((
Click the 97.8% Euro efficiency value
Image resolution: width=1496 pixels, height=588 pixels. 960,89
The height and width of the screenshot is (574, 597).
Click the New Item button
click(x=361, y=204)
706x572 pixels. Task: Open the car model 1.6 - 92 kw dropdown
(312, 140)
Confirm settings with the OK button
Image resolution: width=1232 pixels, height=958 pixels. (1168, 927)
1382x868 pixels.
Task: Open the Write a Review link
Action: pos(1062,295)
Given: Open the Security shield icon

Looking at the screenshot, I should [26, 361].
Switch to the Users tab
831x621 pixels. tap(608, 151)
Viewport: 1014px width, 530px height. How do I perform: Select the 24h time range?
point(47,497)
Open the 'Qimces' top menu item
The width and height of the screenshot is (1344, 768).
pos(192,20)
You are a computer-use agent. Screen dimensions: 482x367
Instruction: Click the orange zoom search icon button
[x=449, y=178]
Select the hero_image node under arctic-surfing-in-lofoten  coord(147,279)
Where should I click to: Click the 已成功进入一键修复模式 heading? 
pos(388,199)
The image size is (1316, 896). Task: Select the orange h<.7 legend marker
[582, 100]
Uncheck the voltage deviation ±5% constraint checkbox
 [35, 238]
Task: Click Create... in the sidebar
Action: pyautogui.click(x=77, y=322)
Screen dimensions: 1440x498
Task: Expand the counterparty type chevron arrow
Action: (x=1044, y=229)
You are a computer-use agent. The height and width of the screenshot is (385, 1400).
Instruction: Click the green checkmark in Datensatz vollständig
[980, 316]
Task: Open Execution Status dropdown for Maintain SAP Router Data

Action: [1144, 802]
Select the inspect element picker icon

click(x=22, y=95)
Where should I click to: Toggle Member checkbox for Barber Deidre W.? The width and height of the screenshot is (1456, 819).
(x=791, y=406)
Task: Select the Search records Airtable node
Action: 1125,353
))
● THE EXERCISE
Put everything in the listing from the line containing "Given: Open the Security shield icon" down to the end into a JSON list of strings, one string per line, including both ends and leaving out blank lines.

● WRITTEN RESPONSE
[
  "Given: Open the Security shield icon",
  "Looking at the screenshot, I should [26, 361].",
  "Switch to the Users tab",
  "831x621 pixels. tap(608, 151)",
  "Viewport: 1014px width, 530px height. How do I perform: Select the 24h time range?",
  "point(47,497)",
  "Open the 'Qimces' top menu item",
  "The width and height of the screenshot is (1344, 768).",
  "pos(192,20)",
  "You are a computer-use agent. Screen dimensions: 482x367",
  "Instruction: Click the orange zoom search icon button",
  "[x=449, y=178]",
  "Select the hero_image node under arctic-surfing-in-lofoten  coord(147,279)",
  "Where should I click to: Click the 已成功进入一键修复模式 heading? ",
  "pos(388,199)",
  "The image size is (1316, 896). Task: Select the orange h<.7 legend marker",
  "[582, 100]",
  "Uncheck the voltage deviation ±5% constraint checkbox",
  " [35, 238]",
  "Task: Click Create... in the sidebar",
  "Action: pyautogui.click(x=77, y=322)",
  "Screen dimensions: 1440x498",
  "Task: Expand the counterparty type chevron arrow",
  "Action: (x=1044, y=229)",
  "You are a computer-use agent. The height and width of the screenshot is (385, 1400).",
  "Instruction: Click the green checkmark in Datensatz vollständig",
  "[980, 316]",
  "Task: Open Execution Status dropdown for Maintain SAP Router Data",
  "Action: [1144, 802]",
  "Select the inspect element picker icon",
  "click(x=22, y=95)",
  "Where should I click to: Toggle Member checkbox for Barber Deidre W.? The width and height of the screenshot is (1456, 819).",
  "(x=791, y=406)",
  "Task: Select the Search records Airtable node",
  "Action: 1125,353"
]